Let’s talk about the three C’s. The first is “civil”, those cases that I have always discussed with you and which is the focus of my website. Second, is “civility”, how you act in a courtroom or how you interact with people throughout the course of the case. Third, is “closing,”, for what a closing argument looks like in a civil case.
Let’s take them out of order and discuss the third because it blends all three. A closing especially requires civility. You start off in a closing argument by thanking people for the attention that they have brought to the case. I say people, not just the jury, but everyone present from court officers to stenographers. Of course, I want to point out that, as most of you know, the typical case does not try. The point remains that at all phases of litigation (and pre-litigation), you want to act with decorum to your adversaries. Whether at a deposition or mediation, you want your client to act in a polite but firm manner. My mantra for clients is “always be polite.” But my mantra continues and calls for my clients to be “firm” as well. You do not want the client to be pliable so that he/she can be hoodwinked, cajoled, or intimidated into saying something that is not believed. Thus the total mantra is to be “polite but firm”. They are not irreconcilable nor mutually exclusive.
In the closing, you continue to thank people for coming day after day to a trial and disrupting their schedule. I also thank a jury for the care and attention they will give the case in the jury deliberation room. That really needs to be noted because the time spent for serving as a juror, including the time for deliberation is time away from someone’s schedule. I thirdly say that the judge will instruct the jury, if it is a jury, on the law and that it is their job to find the facts. They need to make crucial determinations based on the evidence they heard and saw. Some of those determinations may come from so-called reasonable inferences.

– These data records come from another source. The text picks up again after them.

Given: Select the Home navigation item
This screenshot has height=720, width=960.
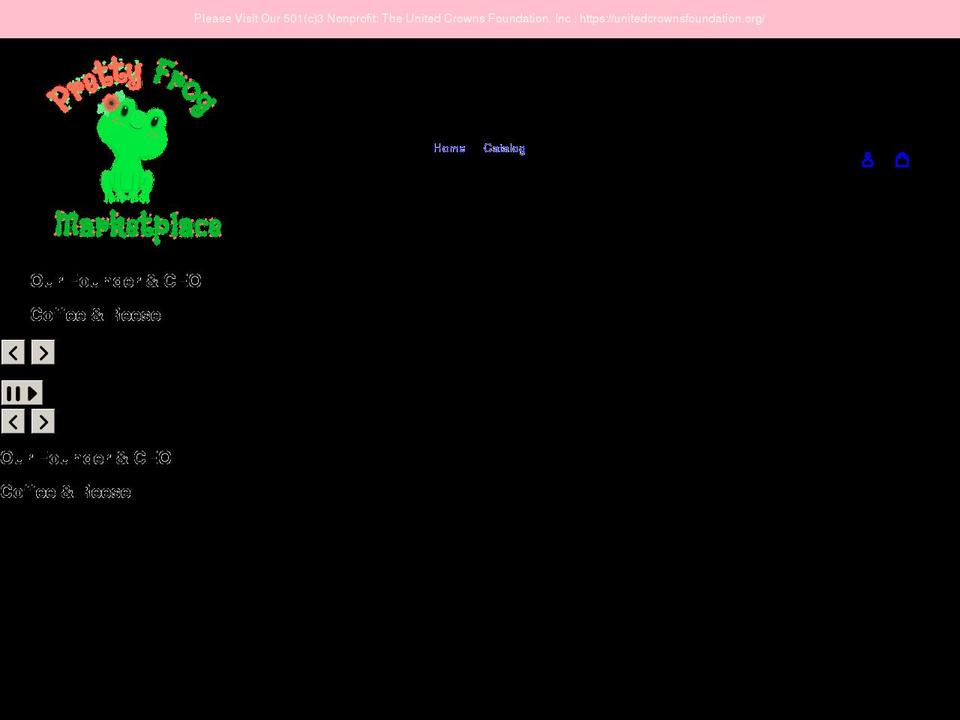Looking at the screenshot, I should click(x=449, y=148).
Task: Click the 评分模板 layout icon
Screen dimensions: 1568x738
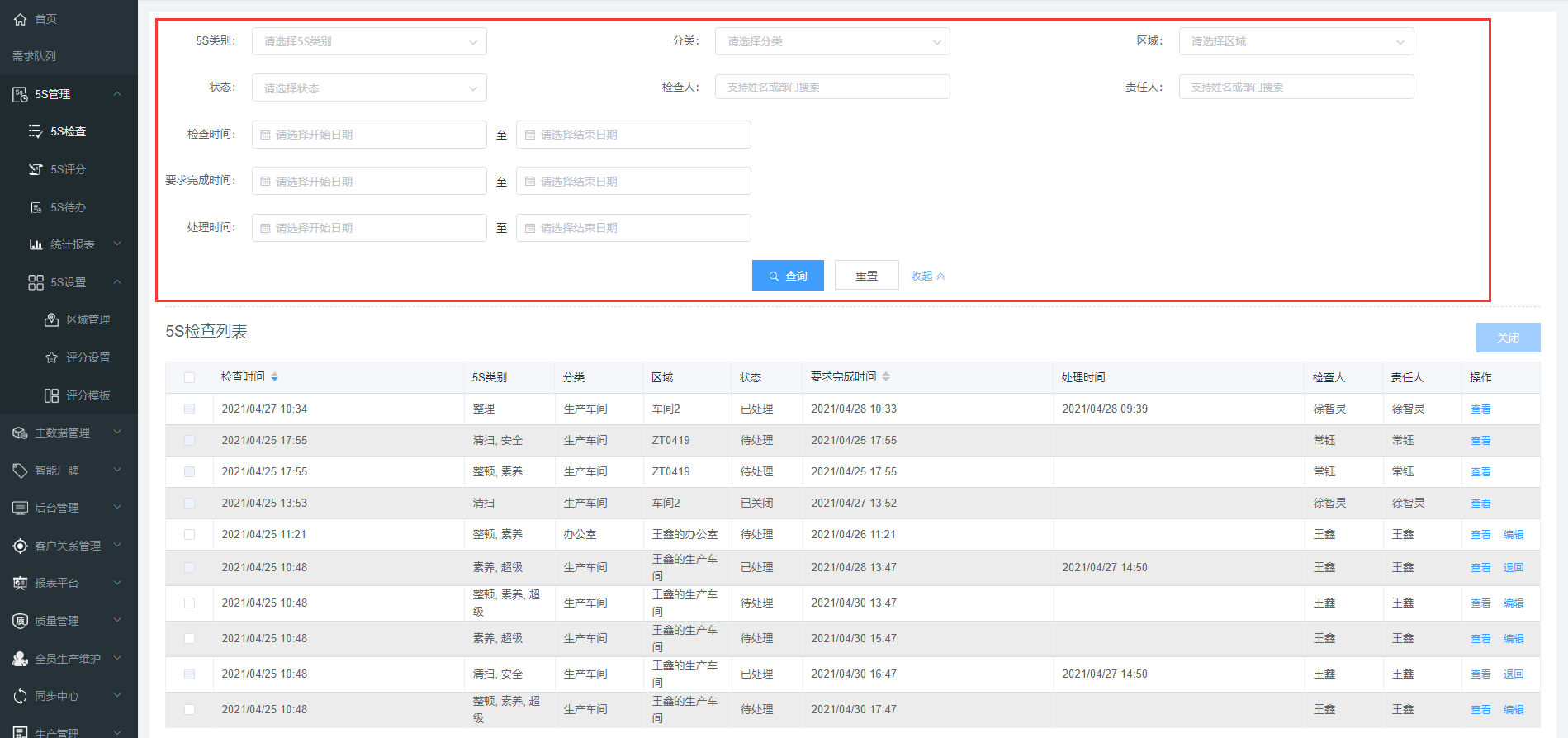Action: pyautogui.click(x=51, y=395)
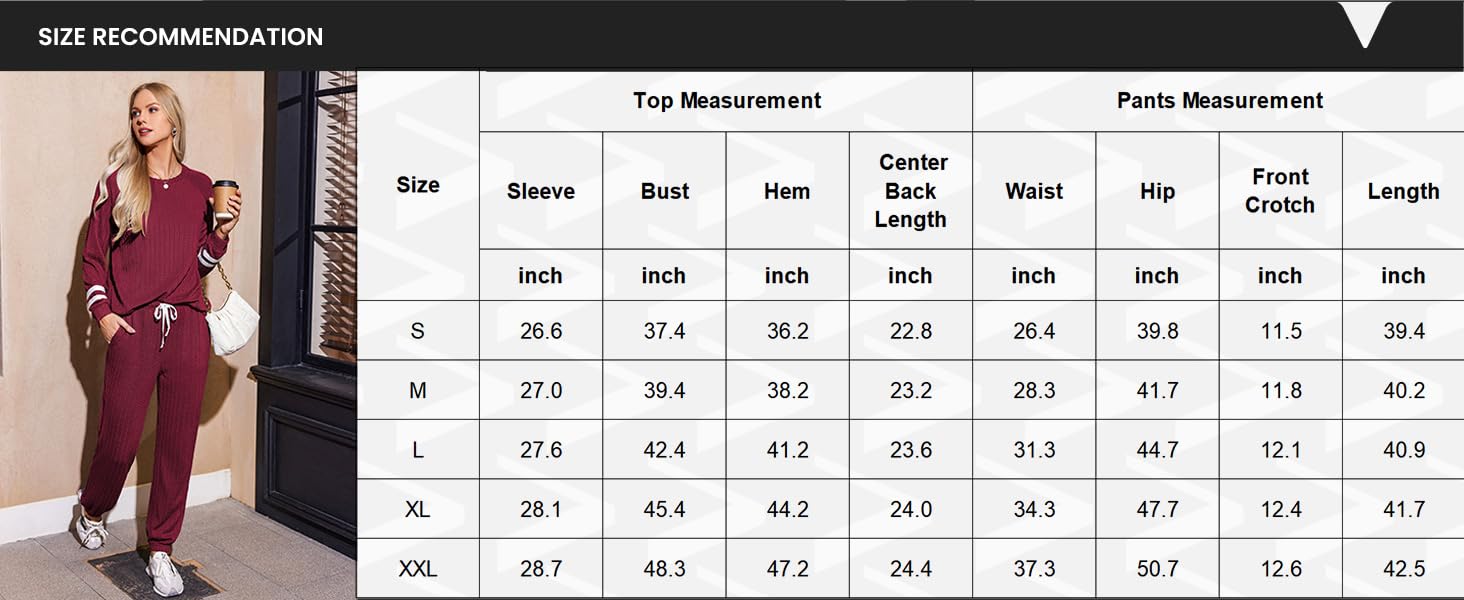Click the 41.7 pants length for XL
Image resolution: width=1464 pixels, height=600 pixels.
click(1404, 509)
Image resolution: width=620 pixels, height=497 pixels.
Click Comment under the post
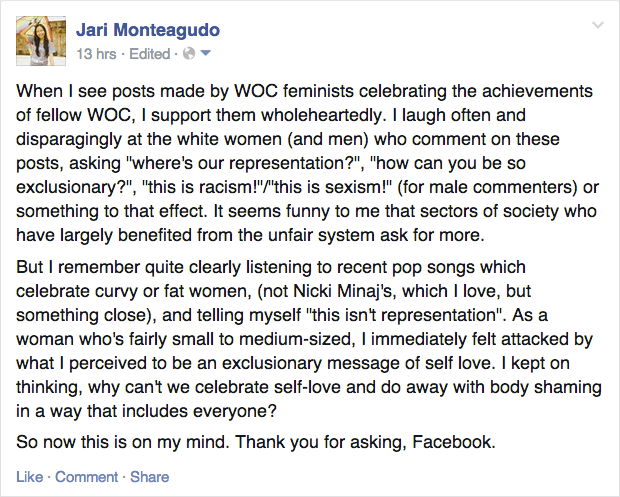pyautogui.click(x=86, y=477)
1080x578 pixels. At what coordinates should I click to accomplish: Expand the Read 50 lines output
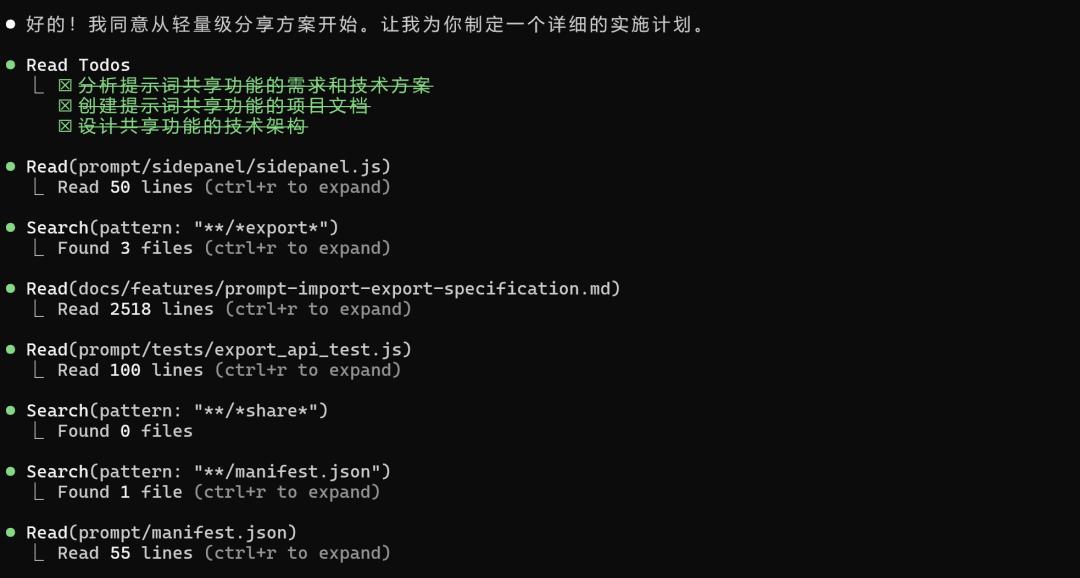coord(224,187)
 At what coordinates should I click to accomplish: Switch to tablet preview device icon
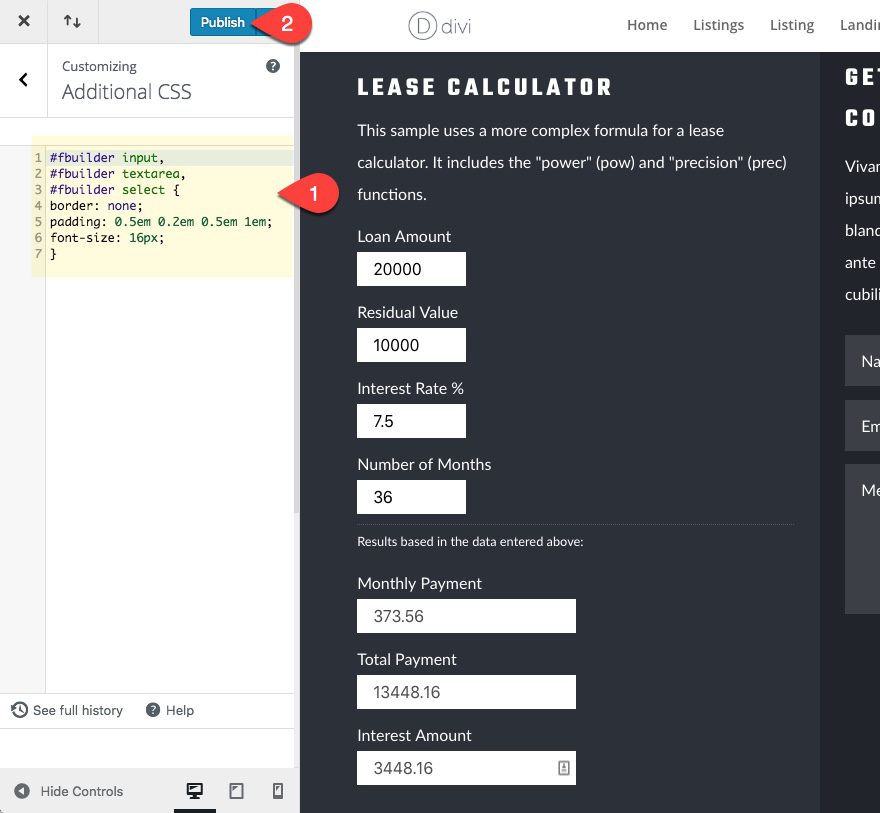coord(237,791)
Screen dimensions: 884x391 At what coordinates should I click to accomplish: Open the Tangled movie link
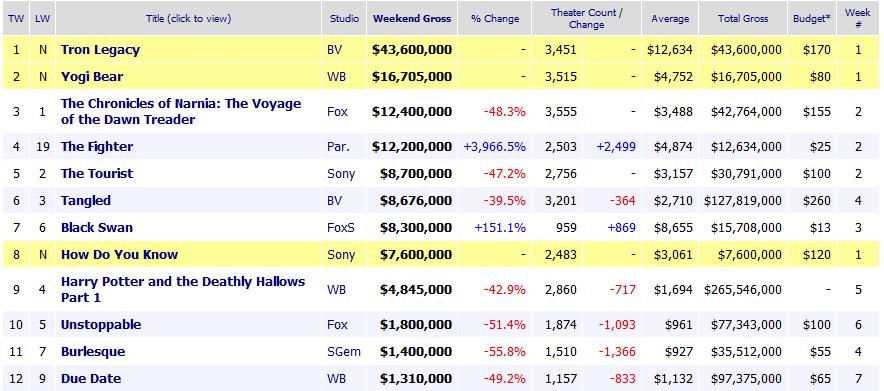86,201
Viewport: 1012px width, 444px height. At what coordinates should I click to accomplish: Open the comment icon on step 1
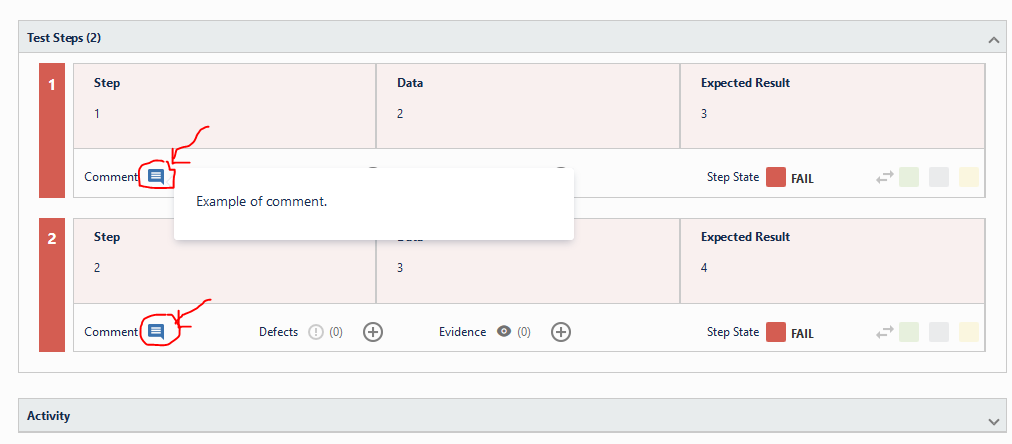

As to the “thank you’s” that a jury deserves to hear, it is worth noting in this blog that they do seem bothered at the very outset of a case. No doubt there is some fear that, if chosen, their many obligations will be shunted aside for the duration of the case.. But, as the days unfold, I can say without equivocation and without being a phony, jurors really do take the job very, very seriously. You can feel the transformation from the time that they enter the courtroom to the time that they are formally sworn in and then throughout the trial.
Of course, I discuss the standard the jury applies in civil cases. When they evaluate the evidence, they use the standard of a preponderance of the evidence. That is, the determination is made on a standard of more probable than not. It is not to a reasonable doubt standard. Reasonable doubt is, as we have said, especially in recent blogs discussing the O.J. Simpson trial, a criminal standard, not civil.
One of the major things I think about is credibility. They, that is the jury or the factfinder, is the ultimate judge of the credibility of who comes before them to testify. Those are the kind of decisions that people make in their everyday life. That is the same kind of evaluation that you make so often in your daily life: you are evaluating credibility.
Those are the overarching themes that are addressed in a closing argument (though they shouldn’t be confined to the closing argument) in a civil case and should always be conducted with civility. Don’t forget a fourth “c,” credibility, something which has a major role in every case.